While this works, it leaves the compiler with very little semantic information for error reporting or debugging—it can only report that the pattern match failed, not why.

This seems to be a compiler implementation issue, not a language limitation. Compiler can report that:

Predicate ForwardCoordinate?(Int) failed because CallDefined?(dereference, Int) is false.

or even

Predicate ForwardCoordinate?(Int) failed because dereference function is not defined for Int parameter.

Performance

Compilation with type classes can be faster than predicate evaluation. Although this is true, this is not a real problem. Real problem is lack of incremental compilation, that is painful for large projects, and type classes won't help much with this problem.

Overload linearization

type class hierarchies provide a natural linearization order for overloads

Probably it is not better than current "later wins" rule.

I am satisfied with current type system and overload resolution design. Type classes will make Clay a very different language, and I doubt this new language is better.

My 2 cents.

ghost commented 11 years ago

@stepancheg my comment above is a continuation of the discussion in #375. It refers to a possible type-class syntax i.e. T and U are members of Foo, U is member of Bar, C is member of Foo or Bar. Where C is the pattern for the Corduroy type-class etc.

The discussion started when I found the predicate evaluator to be quite slow in comparison to overload lookup & pattern matching, hence the performance issue. No doubt the evaluator implementation could be significantly improved, however @jckarter suggested taking another look at type-classes as a possible feature.

jckarter commented 11 years ago

@stepancheg Error resolution in that fashion isn't practical. For more complex predicates, how do you decide which nodes of the call graph to show? You can't report every false or true evaluation between the primitives and the top level expression; that would be too much information.

The current overload resolution order is untenable across modules. It's impossible to predict which modules get loaded first, and imports can potentially have subtle effects on seemingly unrelated code. Type class based overloading would allow a no-ambiguous-matches rule to be practical, because refinement could happen through type class refinement rather than delicate ordering of overloads.

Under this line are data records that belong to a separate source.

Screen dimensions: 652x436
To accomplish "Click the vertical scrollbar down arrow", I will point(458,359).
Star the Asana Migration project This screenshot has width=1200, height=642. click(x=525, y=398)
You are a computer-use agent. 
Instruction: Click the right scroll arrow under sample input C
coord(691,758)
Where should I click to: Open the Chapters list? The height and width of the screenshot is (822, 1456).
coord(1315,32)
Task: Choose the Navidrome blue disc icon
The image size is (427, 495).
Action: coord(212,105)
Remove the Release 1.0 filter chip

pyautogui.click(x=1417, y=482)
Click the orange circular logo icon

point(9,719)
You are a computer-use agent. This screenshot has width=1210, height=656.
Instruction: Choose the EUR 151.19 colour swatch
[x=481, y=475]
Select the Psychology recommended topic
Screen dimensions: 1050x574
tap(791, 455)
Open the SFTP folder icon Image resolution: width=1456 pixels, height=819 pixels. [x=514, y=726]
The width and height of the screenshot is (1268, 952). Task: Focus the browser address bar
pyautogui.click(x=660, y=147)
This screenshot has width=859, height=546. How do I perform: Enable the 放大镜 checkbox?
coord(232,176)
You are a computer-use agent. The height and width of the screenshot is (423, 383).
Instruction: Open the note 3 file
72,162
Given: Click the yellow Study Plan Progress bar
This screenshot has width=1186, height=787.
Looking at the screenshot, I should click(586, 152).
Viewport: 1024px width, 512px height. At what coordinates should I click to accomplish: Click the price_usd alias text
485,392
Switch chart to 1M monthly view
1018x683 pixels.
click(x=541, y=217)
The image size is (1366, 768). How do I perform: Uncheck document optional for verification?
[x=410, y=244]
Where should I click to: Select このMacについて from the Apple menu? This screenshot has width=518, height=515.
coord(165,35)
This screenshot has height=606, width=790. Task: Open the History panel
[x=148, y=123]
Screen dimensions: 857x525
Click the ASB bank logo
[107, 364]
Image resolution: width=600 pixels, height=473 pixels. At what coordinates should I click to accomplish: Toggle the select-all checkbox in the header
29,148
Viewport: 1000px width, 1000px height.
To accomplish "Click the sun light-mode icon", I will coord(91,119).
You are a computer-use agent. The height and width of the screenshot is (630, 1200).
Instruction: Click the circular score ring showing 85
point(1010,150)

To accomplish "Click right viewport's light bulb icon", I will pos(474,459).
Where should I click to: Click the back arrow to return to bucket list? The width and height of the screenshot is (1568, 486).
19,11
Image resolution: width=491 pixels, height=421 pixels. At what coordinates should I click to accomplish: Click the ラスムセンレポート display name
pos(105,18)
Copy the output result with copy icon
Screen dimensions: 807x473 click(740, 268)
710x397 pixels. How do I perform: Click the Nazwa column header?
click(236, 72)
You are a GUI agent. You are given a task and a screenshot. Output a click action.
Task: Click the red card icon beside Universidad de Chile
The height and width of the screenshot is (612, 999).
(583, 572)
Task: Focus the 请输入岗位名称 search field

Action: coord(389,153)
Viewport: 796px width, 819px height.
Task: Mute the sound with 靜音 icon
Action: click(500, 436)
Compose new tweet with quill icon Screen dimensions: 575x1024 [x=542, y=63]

Whilew it's undesirable to have multiple ways to do something, building protocols piecemeal out of CallDefined queries is awkward, and it's easy to get wrong in the face of lvalue/rvalue overloads or ref/value returns. You should of course be able to query class membership from a predicate and use a predicate as a type class constraint, so that both features are interoperable and the best tool for the job can be used.

jckarter commented 11 years ago

@agemogolk @stepancheg It is true that a subset of predicate expressions, such as comparing types or using CallDefined?, could be mapped to constraints and evaluated by constraint solving. Perhaps instead of type classes, the evaluator could attempt to transform an expression to a constraint problem and fall back to linear interpretation if it cannot.

Another way to improve clarity of protocols would possibly be to have a form that tests the validity of an expression, similar to D's is(typeof(expr)) idiom, returning true if the expression is compilable and false otherwise. For example:

[Seq, Iter]
Sequence?(#S, #Iter) = Can?((s:Seq) : Iter -> { return iterator(s); });

stepancheg commented 11 years ago

@jckarter

Error resolution in that fashion isn't practical. For more complex predicates, how do you decide which nodes of the call graph to show?

Probably in the most situations predicates are simple function calls or simple "and" expressions, thus they can be nicely printed. If expression is complex, compiler would print simple message as it does now.

The current overload resolution order is untenable across modules. It's impossible to predict which modules get loaded first, and imports can potentially have subtle effects on seemingly unrelated code

This is a price for flexibility. However, this problem can be reduced with three measures:

Prohibit cyclic module imports by the compiler
Avoid reusing symbol for different operations (for instance, I think stdlib may split push operation into push element and pushAll sequence). This cannot be enforced by the compiler and requires discipline from library designers
Implement open/final overloads. With final overloads order of import doesn't matter, because conflicting overloads result in compilation failure no matter which module imported last

Note that C++ also has a problem of overload resolution order: project may have overloads in different header files. Compiled code depends on which header files are #include'd in particular .cpp file. For instance operator << to stream can be implemented differently in different parts of project. Moreover, include order is also important, because in C++ functions only see declarations declared above in the current compilation unit. But nobody complains, because developers don't usually abuse this property.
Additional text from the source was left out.